• THE TASK
Can you continue the passage about CombinatoRx's drug Synavive, picking up right after its last sentence?

• QUOTED PASSAGE

About half of patients had headaches, and about one fourth dropped out of the earlier studies, Randle says. That problem has been addressed by changing the trial design to allow the drug to be taken with food, and allowing an over-the-counter pain med in the ongoing study for headaches. A new formulation of the drug is designed to slow down the absorption of dipyridamole, to stop it from causing headaches, Randle says. The dropout rate in the ongoing study has fallen considerably, he says.
Another change: dosing. Earlier studies required that patients take multiple pills of prednisolone and dipyridamole twice daily, while the ongoing Comet-1 study combines them into a single capsule that is taken twice daily. The company is now working on another formula for a capsule that could allow the medicine to be taken once daily. CombinatoRx CEO Alexis Borisy (an Xconomist) likes to call these various formulations “Good, Better, and Best,” says Nugent.
If the Comet trial succeeds in October, then CombinatoRx will rev up talks with big drugmaker partners who can help it run the pivotal clinical trials needed to get Synavive approved by the FDA, Randle says. CombinatoRx, with just 160 employees, doesn’t have the capital or human resources to run such trials, which require thousands of patients to demonstrate safety. The partner will also have to have marketing muscle, and an interest in extending Synavive’s reach to patients with rheumatoid arthritis, asthma, and chronic obstructive pulmonary disease, Nugent says. Pricing of the drug will probably be similar to the Cox-2 inhibitors, like Celebrex, at about $1,500 to $1,800 a year, per patient, Randle says.

• SOURCE MATERIAL
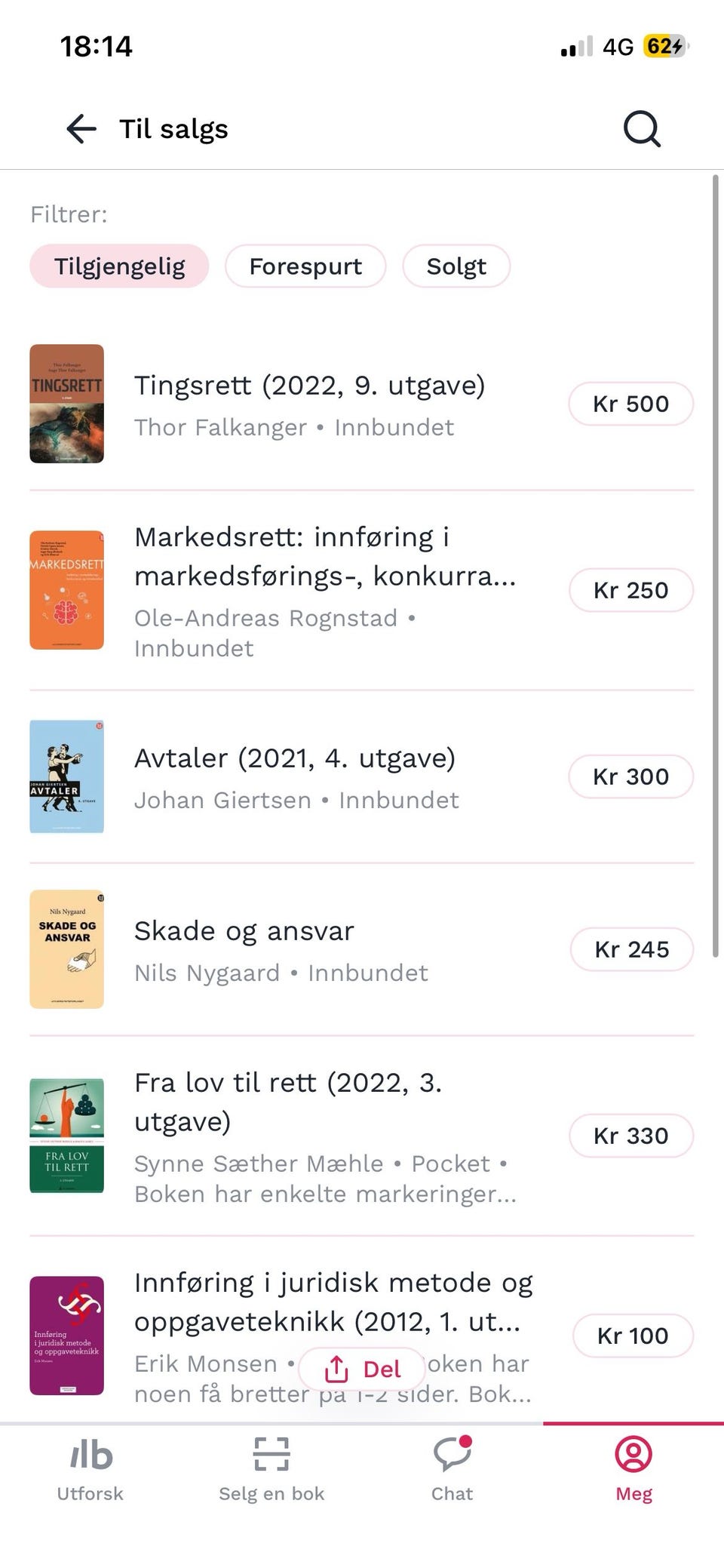Image resolution: width=724 pixels, height=1568 pixels.
Task: Open Chat speech bubble icon
Action: [452, 1453]
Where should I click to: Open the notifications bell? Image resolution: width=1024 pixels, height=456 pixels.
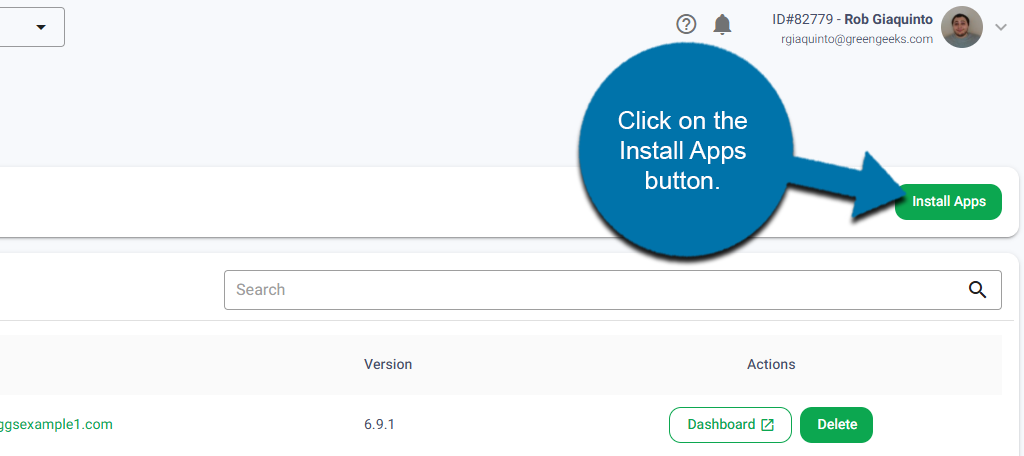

• WRITTEN RESPONSE
One irritating aspect of this trial is the timing. The results are coming out past the deadline for the American College of Rheumatology meeting in San Francisco, and the next big meeting on the calendar where CombinatoRx wants to present the data is The European League Against Rheumatism, which isn’t coming until June. So that means that CombinatoRx could release some of the basic results in a press release to investors in October, but we may all have to wait nine months for the full details to come out in public. I guess we’ll have to speculate how good the data really is by reading between the lines in the coming months, if and when a big drugmaker writes CombinatoRx a big check for a piece of Synavive.
If Synavive flames out, then CombinatoRx will have to turn to three other drugs in early-stage clinical trials for dermatology conditions and diabetes. Not all biotechs have that many fallback options, so life will go on at CombinatoRx. But like Nugent says, it would certainly give investors, employees, and patients a reason to down a tequila shot or two.